Well you got them now, Henry. And you probably think it's going to drive more and more traffic to you, and that there's no such thing as bad publicity. My husband @panderson1979 has suggested that a campaign to the advertisers might hit Nature where it hurts. There's a whole hashtag, #womanspace, devoted to it already. I imagine the author, @edrybicki, is waking up to some interesting replies this morning.

I commented to a friend on Twitter that so much sexism seems to be as a result of a few men thinking they're being funny. And I imagine Ed Rybicki thinks it was rather funny. And I imagine Henry Gee thought it was also funny and a jolly good wheeze. Henry Gee has prided himself on striving for equality in academia, and especially tackling institutionalised anti-semitism. Yet he approves a discriminatory fiction story because it's discriminatory against a group of which he is not a member. He would not have published a story entitled "Jewspace". One could not get away with writing the sentence, and Henry would not publish it:
"But the answer is clear: Jews can access parallel universes in order to find things, whether they do it consciously or not."
The article would be offensive if "blacks" or "gays" was substituted in for "women". From "Blackspace":
"I said, only half-joking: 'Well, blacks seem to be able to do that - maybe they’re getting into spaces we poor guys can't?'"
And from "Gayspace":
"Gays, on the other hand, gather: such that any mission to buy just bread and milk could turn into an extended foraging expedition that also snares a to-die-for pair of discounted shoes; a useful new mop; three sorts of new cook-in sauces; and possibly a selection of frozen fish."
Just to be clear, these are unacceptably discriminatory sentences. So why would Henry Gee allow these things to be said about women in his journal?

It is hard enough to be a woman in science, and sexism is rife in academia.
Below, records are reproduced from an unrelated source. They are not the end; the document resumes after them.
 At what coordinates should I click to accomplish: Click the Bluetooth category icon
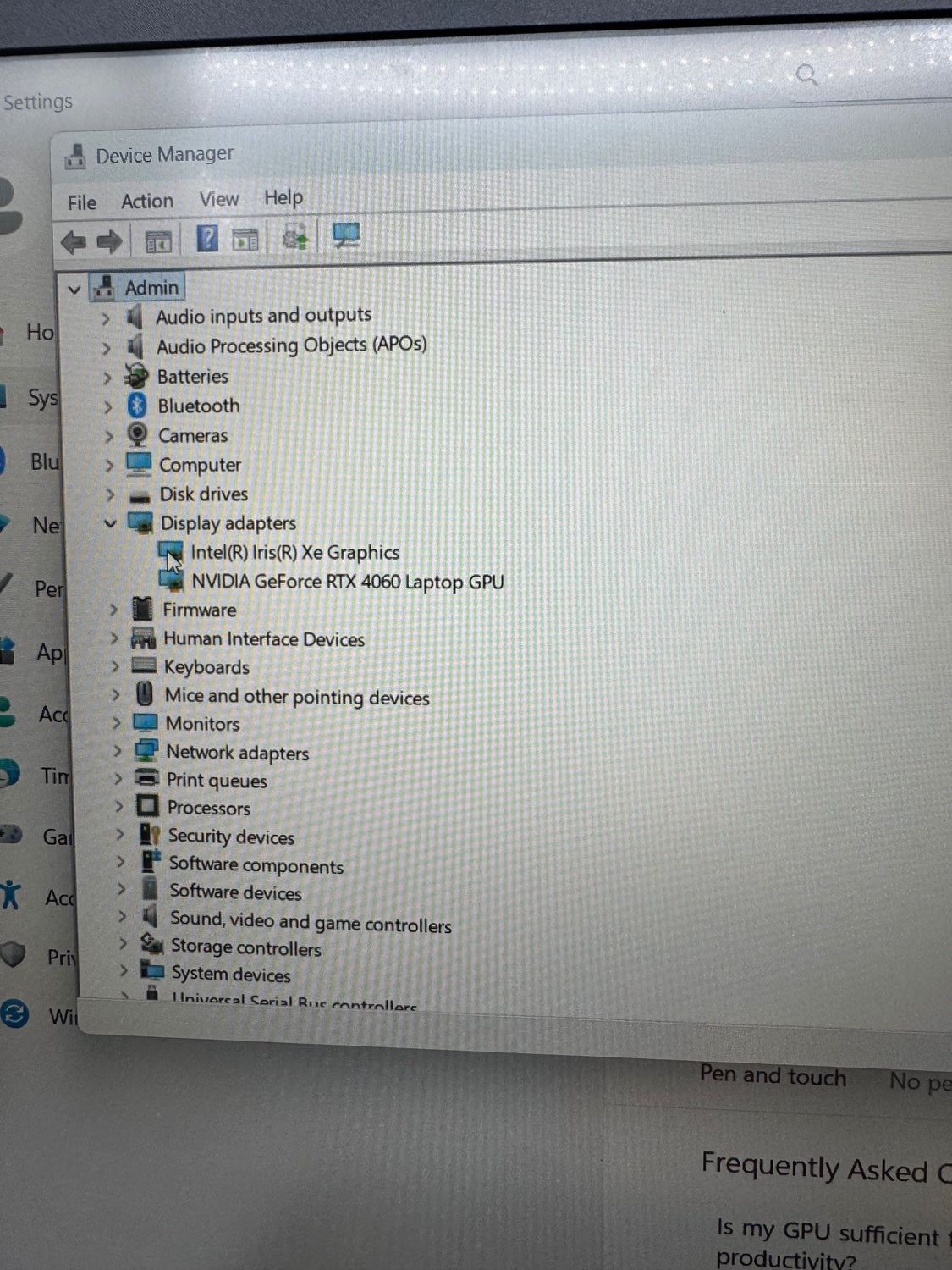point(137,406)
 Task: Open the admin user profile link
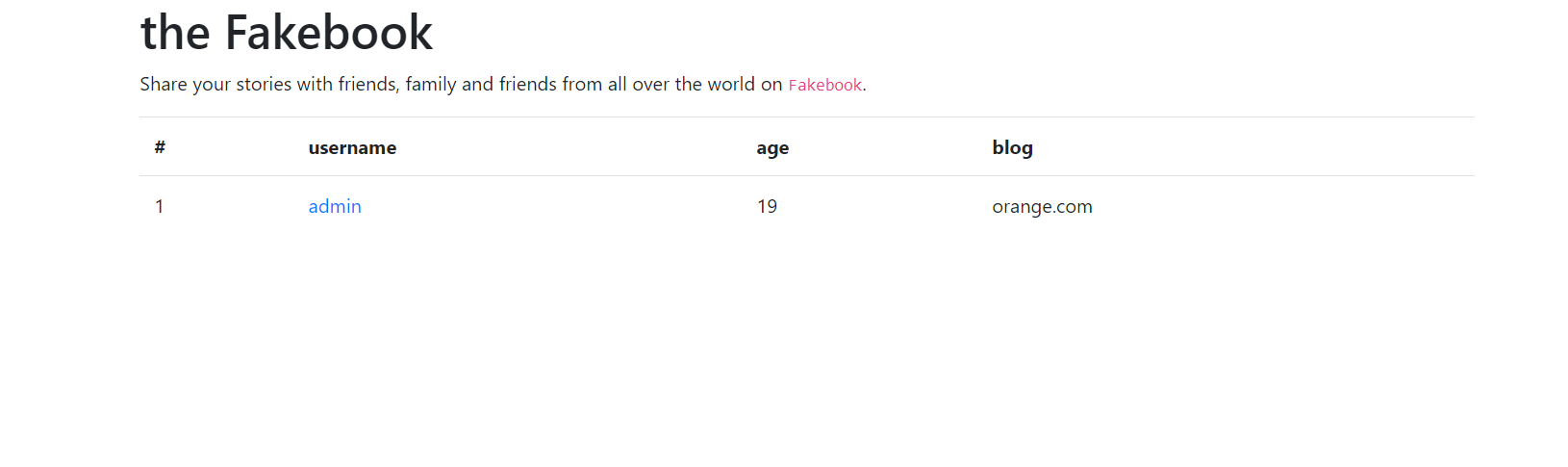pyautogui.click(x=335, y=206)
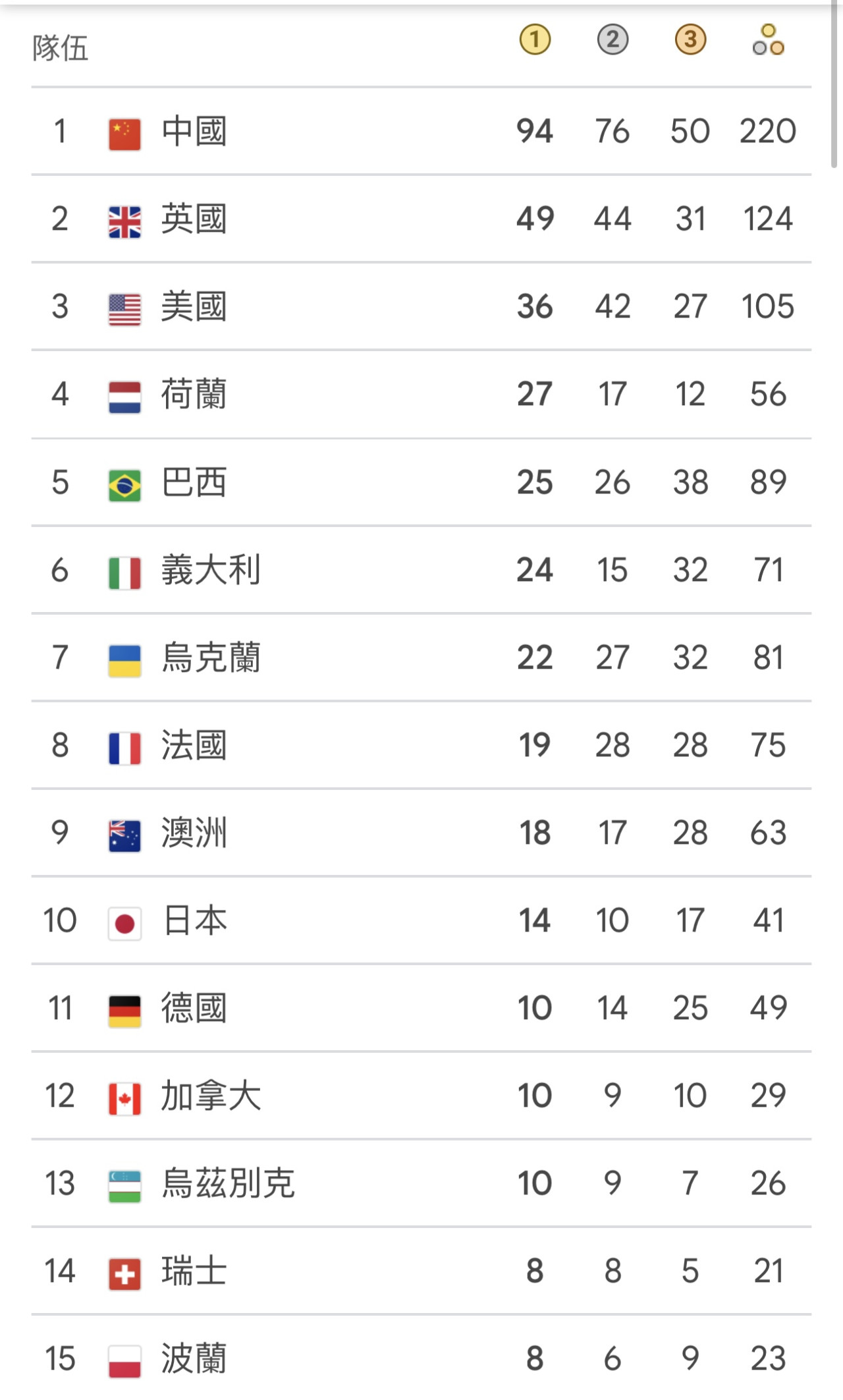This screenshot has height=1400, width=843.
Task: Click the United Kingdom flag icon
Action: [x=124, y=222]
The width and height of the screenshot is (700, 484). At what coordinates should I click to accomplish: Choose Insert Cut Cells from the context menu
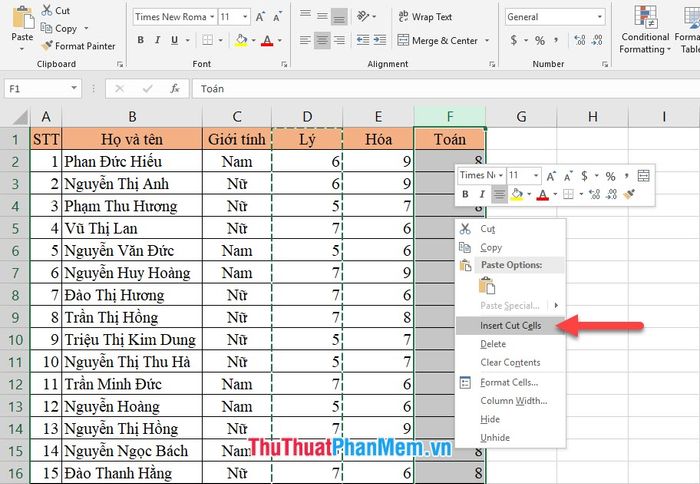[510, 326]
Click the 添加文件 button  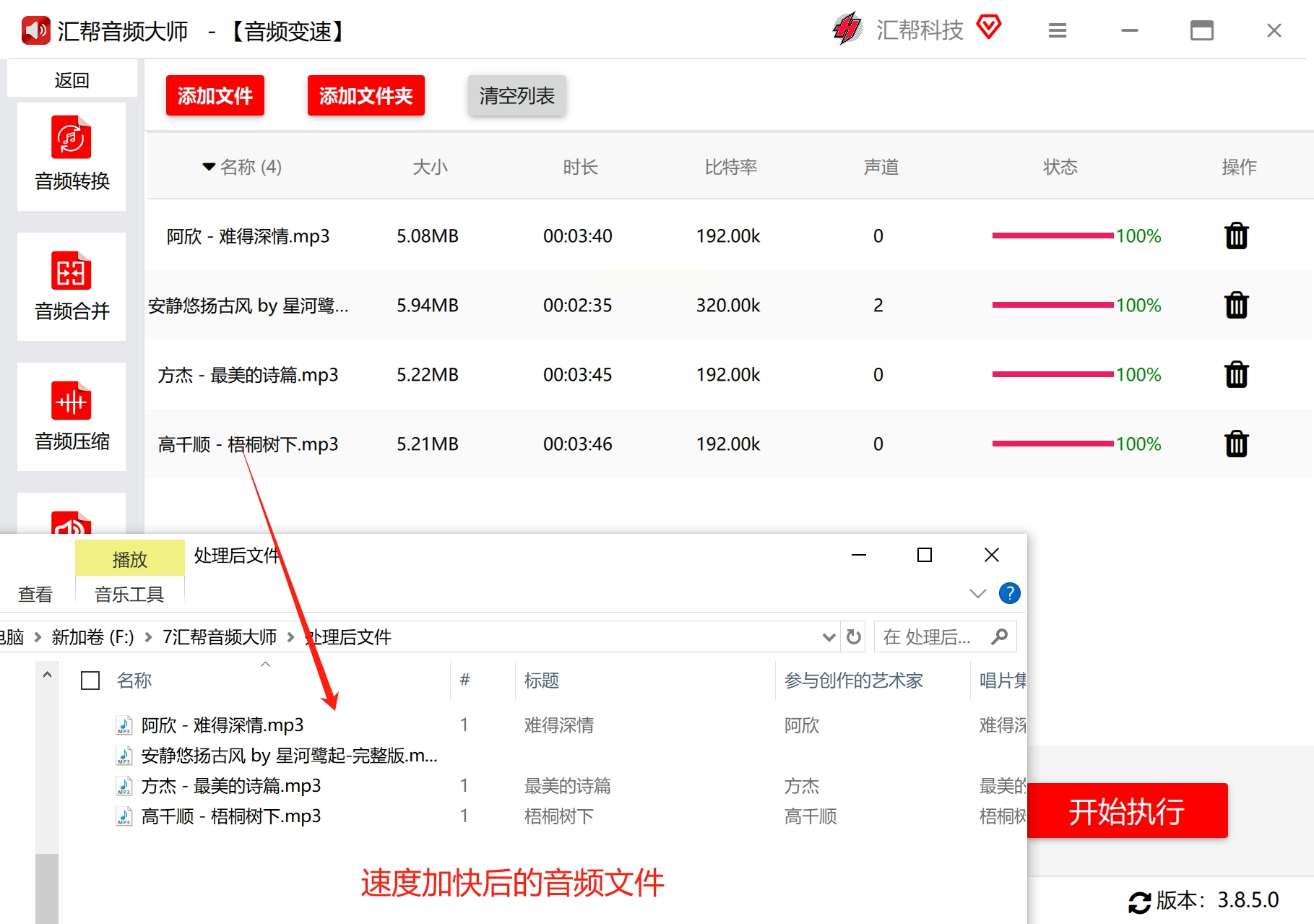tap(215, 95)
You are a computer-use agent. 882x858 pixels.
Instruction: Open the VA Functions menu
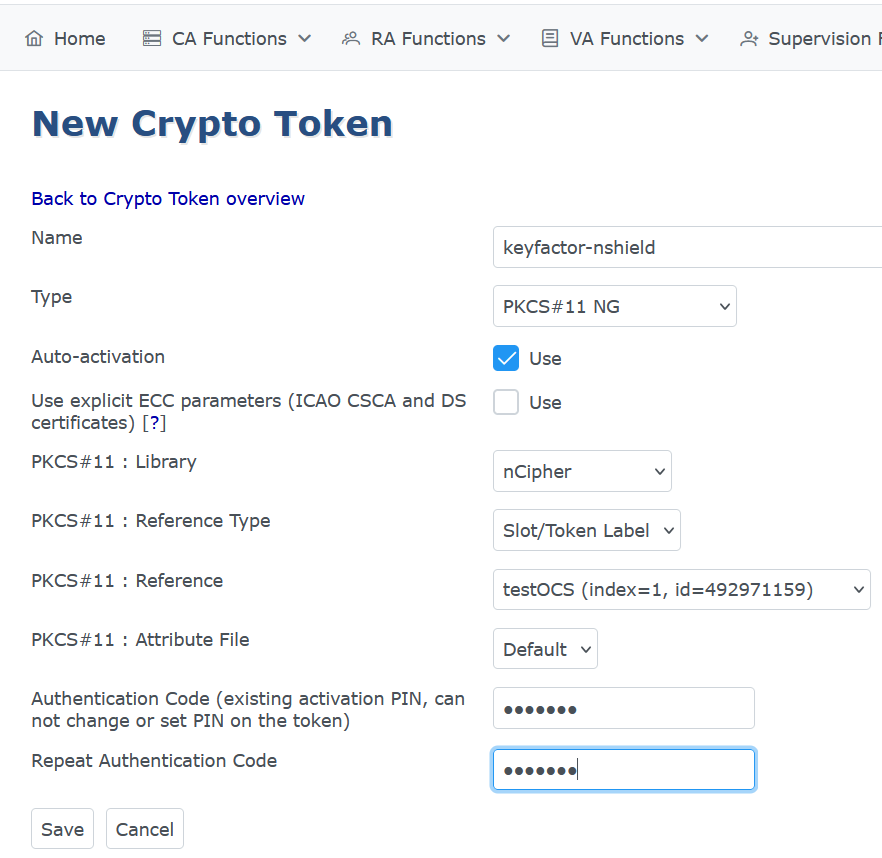click(x=624, y=38)
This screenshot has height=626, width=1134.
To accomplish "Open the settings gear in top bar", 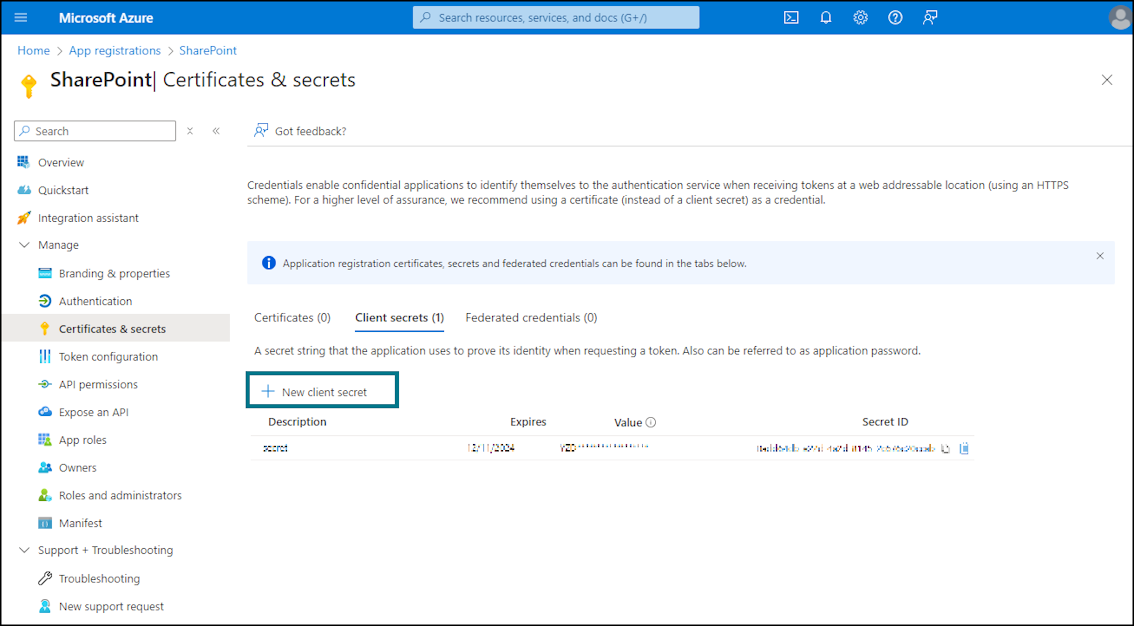I will coord(861,17).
Sexism and the enabling of sexist behaviour is one of the many reasons I am "just" an FE lecturer, when I could have been a PhD. I fear for my female students' welfare as I send them off to university each September, and hope that their enthusiasm and optimism for their future isn't eroded away too quickly.

Update: As well as Anne's post linked to above, also look at The Biology Files and Science Sushi, who have further thoughts. And for an editor and publisher's take on this, look at my awesome husband Paul's Open Letter to Nature. Paul is fortunate enough to be 50% of one of many couples that proudly show the 1950s stereotype to be utter fiction...


  1. Hmmm, I was contemplating taking out a subscription to Nature after being sent a recent offer. I wont be after this.

    It is also truly ironic that this was published on 29th of September, the same month that Nature Chemistry published an edition with one of the best covers:

    and several articles about the representation of women in science related issues.

  2. Thanks for this article. Putting other words there in place of woman makes it abundantly clear just how appalling this piece is.

  3. Aieeee!! I've just read the Guardian article about Buckingham's chancellors piece. Dear lord. At least in the US there's a good probability he'd be sacked by now for writing a piece like that.